** Opening Task inputs block **

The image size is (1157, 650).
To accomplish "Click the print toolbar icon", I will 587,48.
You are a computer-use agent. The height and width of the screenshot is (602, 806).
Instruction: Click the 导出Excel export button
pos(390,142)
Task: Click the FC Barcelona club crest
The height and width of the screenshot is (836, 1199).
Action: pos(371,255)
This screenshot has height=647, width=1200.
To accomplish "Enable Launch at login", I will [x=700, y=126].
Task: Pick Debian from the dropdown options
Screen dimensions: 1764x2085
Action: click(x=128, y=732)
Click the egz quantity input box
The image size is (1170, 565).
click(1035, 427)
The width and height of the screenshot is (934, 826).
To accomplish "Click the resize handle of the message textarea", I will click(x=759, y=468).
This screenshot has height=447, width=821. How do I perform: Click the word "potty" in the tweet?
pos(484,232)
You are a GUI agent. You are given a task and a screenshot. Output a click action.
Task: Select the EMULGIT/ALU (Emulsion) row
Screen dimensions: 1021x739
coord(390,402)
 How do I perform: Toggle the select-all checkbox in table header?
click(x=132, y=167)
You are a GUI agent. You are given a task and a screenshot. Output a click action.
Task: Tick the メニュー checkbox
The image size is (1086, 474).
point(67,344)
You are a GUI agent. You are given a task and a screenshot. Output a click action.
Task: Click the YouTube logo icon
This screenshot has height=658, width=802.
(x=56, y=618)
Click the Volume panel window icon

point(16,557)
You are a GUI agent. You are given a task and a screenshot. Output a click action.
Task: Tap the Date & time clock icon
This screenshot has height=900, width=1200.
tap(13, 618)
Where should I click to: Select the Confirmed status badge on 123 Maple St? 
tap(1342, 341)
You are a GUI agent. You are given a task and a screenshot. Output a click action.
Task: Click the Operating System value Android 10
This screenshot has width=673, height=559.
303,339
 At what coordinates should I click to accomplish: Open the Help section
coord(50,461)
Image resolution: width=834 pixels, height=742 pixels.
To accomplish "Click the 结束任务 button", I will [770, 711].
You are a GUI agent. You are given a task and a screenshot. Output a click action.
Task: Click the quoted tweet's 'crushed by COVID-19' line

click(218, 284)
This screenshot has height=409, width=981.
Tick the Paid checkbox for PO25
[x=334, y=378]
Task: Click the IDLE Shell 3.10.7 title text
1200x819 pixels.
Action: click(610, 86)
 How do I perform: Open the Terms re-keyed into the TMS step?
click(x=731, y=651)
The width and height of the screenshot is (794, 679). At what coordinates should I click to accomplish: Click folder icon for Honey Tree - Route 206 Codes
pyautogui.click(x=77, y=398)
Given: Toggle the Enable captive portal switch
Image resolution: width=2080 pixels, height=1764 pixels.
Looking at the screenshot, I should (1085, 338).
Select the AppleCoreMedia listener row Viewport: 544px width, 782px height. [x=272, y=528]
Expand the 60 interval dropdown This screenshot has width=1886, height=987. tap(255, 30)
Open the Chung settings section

** Closing Task inputs block **

== Problem ==
Word for word, write out every record.

== Solution to this exercise ==
The image size is (1157, 650).
To accomplish "Click the print toolbar icon", I will 587,48.
You are a computer-use agent. The height and width of the screenshot is (602, 806).
Instruction: Click the 导出Excel export button
pos(390,142)
Task: Click the FC Barcelona club crest
The height and width of the screenshot is (836, 1199).
Action: pos(371,255)
This screenshot has height=647, width=1200.
To accomplish "Enable Launch at login", I will [x=700, y=126].
Task: Pick Debian from the dropdown options
Screen dimensions: 1764x2085
Action: click(x=128, y=732)
Click the egz quantity input box
The image size is (1170, 565).
click(1035, 427)
The width and height of the screenshot is (934, 826).
To accomplish "Click the resize handle of the message textarea", I will click(x=759, y=468).
This screenshot has height=447, width=821. How do I perform: Click the word "potty" in the tweet?
pos(484,232)
You are a GUI agent. You are given a task and a screenshot. Output a click action.
Task: Select the EMULGIT/ALU (Emulsion) row
Screen dimensions: 1021x739
coord(390,402)
 How do I perform: Toggle the select-all checkbox in table header?
click(x=132, y=167)
You are a GUI agent. You are given a task and a screenshot. Output a click action.
Task: Tick the メニュー checkbox
The image size is (1086, 474).
point(67,344)
You are a GUI agent. You are given a task and a screenshot. Output a click action.
Task: Click the YouTube logo icon
This screenshot has height=658, width=802.
(x=56, y=618)
Click the Volume panel window icon

point(16,557)
You are a GUI agent. You are given a task and a screenshot. Output a click action.
Task: Tap the Date & time clock icon
This screenshot has height=900, width=1200.
tap(13, 618)
Where should I click to: Select the Confirmed status badge on 123 Maple St? 
tap(1342, 341)
You are a GUI agent. You are given a task and a screenshot. Output a click action.
Task: Click the Operating System value Android 10
This screenshot has width=673, height=559.
303,339
 At what coordinates should I click to accomplish: Open the Help section
coord(50,461)
Image resolution: width=834 pixels, height=742 pixels.
To accomplish "Click the 结束任务 button", I will [770, 711].
You are a GUI agent. You are given a task and a screenshot. Output a click action.
Task: Click the quoted tweet's 'crushed by COVID-19' line

click(218, 284)
This screenshot has height=409, width=981.
Tick the Paid checkbox for PO25
[x=334, y=378]
Task: Click the IDLE Shell 3.10.7 title text
1200x819 pixels.
Action: click(610, 86)
 How do I perform: Open the Terms re-keyed into the TMS step?
click(x=731, y=651)
The width and height of the screenshot is (794, 679). At what coordinates should I click to accomplish: Click folder icon for Honey Tree - Route 206 Codes
pyautogui.click(x=77, y=398)
Given: Toggle the Enable captive portal switch
Image resolution: width=2080 pixels, height=1764 pixels.
Looking at the screenshot, I should (1085, 338).
Select the AppleCoreMedia listener row Viewport: 544px width, 782px height. [x=272, y=528]
Expand the 60 interval dropdown This screenshot has width=1886, height=987. tap(255, 30)
Open the Chung settings section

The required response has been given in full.